Очевидно, что сочинения стихов о собственном душевном состоянии или о своем неприятии толпы — для такого служения недостаточно. Мнить, что люди станут счастливее или здоровее оттого, что узнают, какой ты гордый и непонятый, — нелепо. Так же нелепо предполагать, что принесенная тобой в мир красота (если принять, что искусство — это красота) сделает здоровее больных и согреет замерзших. Когда вокруг много горя — искусства недостаточно. Требуются конкретные дела, такие очевидные поступки, как, например, работа Альберта Швейцера врачом в черной Африке.
Поэт на такой подвиг не способен — просто в силу специфики своей профессии. Очевидно, что должность поэта ставит человека вне нормальных социальных условий, он — существо уникальное, этим и интересен. Даже если он страдает, то страдает как-то по-особенному, не как прочие смертные. Собственно, этим и отличались все без исключения современники Маяковского, за это и претерпели от безжалостного режима. Они были обижены и оскорблены обществом, их исключительность была уязвлена. В награду за муки, их признали потомки — среди прочего им задним числом простили растерянность, страх, непоследовательность, неряшливую жизнь. Здесь властвует тот самый закон поэтического иммунитета, той привилегии, от которой Маяковский решил отказаться. «Что было для меня преимуществом, то, ради Христа, я почел тщетою», — говорит апостол Павел, и Маяковский поступил по его слову.
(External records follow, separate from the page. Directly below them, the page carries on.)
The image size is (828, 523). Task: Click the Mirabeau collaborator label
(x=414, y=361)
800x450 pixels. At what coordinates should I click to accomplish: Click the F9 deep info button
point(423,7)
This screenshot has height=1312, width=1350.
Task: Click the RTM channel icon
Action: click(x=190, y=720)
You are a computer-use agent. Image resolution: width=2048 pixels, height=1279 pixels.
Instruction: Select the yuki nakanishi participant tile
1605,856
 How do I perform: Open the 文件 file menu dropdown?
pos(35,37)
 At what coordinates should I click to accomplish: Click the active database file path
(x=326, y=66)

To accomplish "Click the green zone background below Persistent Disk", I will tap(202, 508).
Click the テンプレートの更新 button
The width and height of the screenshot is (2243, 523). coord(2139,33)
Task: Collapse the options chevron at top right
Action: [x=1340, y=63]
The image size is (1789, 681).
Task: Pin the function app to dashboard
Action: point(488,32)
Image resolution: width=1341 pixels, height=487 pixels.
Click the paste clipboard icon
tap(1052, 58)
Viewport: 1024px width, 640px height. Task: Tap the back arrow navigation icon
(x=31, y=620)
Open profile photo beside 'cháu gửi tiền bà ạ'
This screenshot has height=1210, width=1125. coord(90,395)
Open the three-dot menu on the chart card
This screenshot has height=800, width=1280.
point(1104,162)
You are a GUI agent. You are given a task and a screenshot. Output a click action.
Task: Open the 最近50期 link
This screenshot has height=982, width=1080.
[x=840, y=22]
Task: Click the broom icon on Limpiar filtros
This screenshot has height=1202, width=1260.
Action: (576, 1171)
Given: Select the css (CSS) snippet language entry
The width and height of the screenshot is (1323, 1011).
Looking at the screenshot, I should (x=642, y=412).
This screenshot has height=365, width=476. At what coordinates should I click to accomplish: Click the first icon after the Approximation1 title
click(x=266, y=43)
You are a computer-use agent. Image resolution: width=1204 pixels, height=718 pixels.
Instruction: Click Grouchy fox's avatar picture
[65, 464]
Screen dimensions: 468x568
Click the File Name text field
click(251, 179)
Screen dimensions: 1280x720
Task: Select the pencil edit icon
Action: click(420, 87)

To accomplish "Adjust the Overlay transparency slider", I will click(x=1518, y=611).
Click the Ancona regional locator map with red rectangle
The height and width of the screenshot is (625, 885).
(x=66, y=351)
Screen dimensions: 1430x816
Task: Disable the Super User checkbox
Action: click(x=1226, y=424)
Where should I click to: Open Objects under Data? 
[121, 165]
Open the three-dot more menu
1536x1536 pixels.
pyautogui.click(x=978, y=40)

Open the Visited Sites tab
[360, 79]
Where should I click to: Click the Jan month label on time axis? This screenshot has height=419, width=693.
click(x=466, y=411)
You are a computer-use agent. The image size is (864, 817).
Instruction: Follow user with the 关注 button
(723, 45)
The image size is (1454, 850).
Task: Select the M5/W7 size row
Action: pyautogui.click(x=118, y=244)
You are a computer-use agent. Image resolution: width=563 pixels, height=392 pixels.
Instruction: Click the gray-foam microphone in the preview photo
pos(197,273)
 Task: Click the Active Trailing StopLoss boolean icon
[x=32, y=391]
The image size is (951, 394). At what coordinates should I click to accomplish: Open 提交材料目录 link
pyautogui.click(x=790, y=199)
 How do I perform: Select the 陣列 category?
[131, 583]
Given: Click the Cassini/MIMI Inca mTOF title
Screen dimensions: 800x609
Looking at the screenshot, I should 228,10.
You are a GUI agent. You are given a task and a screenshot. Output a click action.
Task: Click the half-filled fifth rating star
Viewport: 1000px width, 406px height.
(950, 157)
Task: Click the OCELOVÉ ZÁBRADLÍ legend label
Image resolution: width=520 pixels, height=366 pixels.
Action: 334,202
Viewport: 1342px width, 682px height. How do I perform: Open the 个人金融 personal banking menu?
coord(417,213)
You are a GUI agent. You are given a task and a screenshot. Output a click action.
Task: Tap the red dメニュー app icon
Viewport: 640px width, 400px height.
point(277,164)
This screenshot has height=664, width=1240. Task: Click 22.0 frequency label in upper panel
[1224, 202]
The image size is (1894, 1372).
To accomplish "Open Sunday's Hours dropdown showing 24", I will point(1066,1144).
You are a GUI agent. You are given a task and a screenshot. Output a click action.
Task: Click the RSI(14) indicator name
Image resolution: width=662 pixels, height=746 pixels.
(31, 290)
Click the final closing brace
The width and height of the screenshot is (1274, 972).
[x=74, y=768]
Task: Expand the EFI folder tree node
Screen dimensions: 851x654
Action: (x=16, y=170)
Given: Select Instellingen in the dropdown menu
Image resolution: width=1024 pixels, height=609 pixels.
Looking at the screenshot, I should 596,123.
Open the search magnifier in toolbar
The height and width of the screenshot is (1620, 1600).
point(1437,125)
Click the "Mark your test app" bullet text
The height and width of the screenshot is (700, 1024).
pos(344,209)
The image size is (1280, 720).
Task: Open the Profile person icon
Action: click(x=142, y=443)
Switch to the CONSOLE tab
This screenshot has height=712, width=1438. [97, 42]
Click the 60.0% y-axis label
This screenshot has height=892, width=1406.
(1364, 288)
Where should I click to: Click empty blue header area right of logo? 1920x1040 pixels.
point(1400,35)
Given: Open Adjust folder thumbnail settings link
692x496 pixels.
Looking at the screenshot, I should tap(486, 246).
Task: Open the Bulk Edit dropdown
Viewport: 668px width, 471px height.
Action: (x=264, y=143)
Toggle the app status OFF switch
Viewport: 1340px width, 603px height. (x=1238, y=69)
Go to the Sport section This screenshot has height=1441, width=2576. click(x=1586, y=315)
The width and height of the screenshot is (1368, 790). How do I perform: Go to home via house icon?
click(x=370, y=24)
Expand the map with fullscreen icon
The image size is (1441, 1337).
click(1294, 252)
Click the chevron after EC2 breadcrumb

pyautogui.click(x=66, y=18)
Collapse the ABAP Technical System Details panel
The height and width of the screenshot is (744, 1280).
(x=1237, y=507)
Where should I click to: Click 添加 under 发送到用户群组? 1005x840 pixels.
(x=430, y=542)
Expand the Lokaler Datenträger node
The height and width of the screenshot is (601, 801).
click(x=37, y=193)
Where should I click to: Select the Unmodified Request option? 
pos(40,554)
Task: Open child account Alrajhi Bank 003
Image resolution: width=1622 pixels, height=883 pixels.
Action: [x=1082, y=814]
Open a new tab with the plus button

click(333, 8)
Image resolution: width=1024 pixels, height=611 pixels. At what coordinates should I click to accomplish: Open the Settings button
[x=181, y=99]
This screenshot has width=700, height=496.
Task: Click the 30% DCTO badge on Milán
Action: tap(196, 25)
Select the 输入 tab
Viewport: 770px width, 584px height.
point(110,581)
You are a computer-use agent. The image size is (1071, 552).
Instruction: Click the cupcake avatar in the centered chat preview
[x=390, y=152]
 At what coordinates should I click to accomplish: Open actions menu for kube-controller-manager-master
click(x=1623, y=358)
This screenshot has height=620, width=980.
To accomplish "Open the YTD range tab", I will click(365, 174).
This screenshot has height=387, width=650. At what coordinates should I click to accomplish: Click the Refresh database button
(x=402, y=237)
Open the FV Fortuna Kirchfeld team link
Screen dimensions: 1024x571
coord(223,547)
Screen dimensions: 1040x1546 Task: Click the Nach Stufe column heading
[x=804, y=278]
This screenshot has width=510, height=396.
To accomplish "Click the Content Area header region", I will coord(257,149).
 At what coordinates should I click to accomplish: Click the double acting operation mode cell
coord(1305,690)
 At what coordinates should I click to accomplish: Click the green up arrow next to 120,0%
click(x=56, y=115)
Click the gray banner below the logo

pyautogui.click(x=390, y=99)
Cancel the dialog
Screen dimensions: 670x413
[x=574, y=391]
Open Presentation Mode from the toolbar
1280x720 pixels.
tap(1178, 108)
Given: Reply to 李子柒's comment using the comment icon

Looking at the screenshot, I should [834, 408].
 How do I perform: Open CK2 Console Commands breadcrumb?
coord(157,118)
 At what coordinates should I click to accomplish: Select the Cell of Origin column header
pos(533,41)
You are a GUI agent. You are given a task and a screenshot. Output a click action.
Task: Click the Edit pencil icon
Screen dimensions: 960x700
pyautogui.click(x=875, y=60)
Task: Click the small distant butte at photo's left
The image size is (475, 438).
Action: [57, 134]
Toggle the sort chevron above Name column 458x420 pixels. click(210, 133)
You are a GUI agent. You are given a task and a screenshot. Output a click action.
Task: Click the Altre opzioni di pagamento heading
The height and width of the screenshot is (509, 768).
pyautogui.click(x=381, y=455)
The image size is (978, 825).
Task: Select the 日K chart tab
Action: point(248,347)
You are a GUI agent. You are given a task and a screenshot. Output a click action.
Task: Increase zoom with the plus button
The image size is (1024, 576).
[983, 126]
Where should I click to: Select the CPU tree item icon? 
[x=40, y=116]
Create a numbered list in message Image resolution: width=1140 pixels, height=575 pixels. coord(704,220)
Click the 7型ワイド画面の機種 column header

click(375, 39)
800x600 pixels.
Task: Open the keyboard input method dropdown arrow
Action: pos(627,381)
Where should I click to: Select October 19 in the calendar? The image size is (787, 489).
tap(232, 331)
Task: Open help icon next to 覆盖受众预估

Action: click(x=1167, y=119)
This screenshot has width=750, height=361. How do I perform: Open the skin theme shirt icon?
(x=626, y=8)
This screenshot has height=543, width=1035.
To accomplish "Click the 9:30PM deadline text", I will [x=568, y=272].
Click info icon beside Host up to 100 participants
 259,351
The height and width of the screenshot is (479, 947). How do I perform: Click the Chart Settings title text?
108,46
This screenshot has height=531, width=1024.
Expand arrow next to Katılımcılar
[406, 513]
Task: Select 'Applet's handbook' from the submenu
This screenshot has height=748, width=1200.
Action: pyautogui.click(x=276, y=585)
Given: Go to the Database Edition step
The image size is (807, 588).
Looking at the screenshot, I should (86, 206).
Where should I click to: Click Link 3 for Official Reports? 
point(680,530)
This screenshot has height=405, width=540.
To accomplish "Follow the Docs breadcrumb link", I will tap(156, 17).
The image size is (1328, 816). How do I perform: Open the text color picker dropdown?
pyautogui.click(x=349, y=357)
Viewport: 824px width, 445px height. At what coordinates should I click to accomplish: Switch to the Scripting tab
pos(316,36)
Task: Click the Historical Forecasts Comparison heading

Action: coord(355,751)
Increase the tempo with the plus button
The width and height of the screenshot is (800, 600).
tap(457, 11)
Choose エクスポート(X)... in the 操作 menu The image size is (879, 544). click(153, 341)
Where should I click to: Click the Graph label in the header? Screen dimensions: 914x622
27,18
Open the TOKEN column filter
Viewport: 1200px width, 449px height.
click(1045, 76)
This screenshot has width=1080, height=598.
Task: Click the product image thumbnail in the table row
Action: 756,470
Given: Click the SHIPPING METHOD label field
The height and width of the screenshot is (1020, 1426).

Ранний Маяковский очень много обещал — но совершенно не представлял себе, как эти абстрактные обещания выполнить. Понятно, что он всем хочет счастья, готов призреть сирых, обличает богатых — но положения вещей это не меняет, это лишь описывает его гордую душу поэта. Чуда не происходит. Чудо случилось, когда он от поэзии отказался.
В качестве декламатора громких речений он был наравне со своими современниками — но когда он от данных декламаций отказался, он выполнил свое предназначение — и сделался отступником в поэтическом цехе.
Ничего подобного он не смог бы совершить, если бы не революция. Именно революция наполнила его абстрактные пророчества («желаю, чтобы все!») конкретным волевым содержанием. Не умилительное сочувствие романтическим проституткам и клоунам — но обоснованная, обдуманная солидарность с пролетариатом, движущей силой истории. Не прекраснодушное желание общей любви — но тяжелая работа вместе со всеми. Когда он стал делать окна РОСТА, писать агитки и рекламу — он стал по-настоящему велик. Так он написал самые значительные свои вещи, в которых описал устройство идеального общества; это уже не поэзия — но строительство утопического социума. В этом он оказался равен не своим современникам-поэтам, но равен Томасу Мору и Кампанелле. Он сформулировал в стихах программу строительства мира более последовательную, нежели та, что содержится в призывах компартии. «Чтобы в мире без Россий, без Латвий — жить единым человечьим общежитьем», — эти строчки невозможно рассматривать как искусство, просто потому, что правда важнее искусства и философия жизни выше поэзии. Его наиболее последовательная поэма «Хорошо!» представляет план общественною строительства, от мелочей — до главного. Есть лишь одна поэма в русской поэзии такого же строительного масштаба, столь же претенциозная в описании устройства российского общества и роли человека в строительстве — это «Медный всадник» Пушкина. Очевидно, что безжалостная формула Пушкина и патетическая формула Маяковского во многом совпадают, следует сделать поправку на принципиальное различие понятий «Российская империя» и «Российская революция».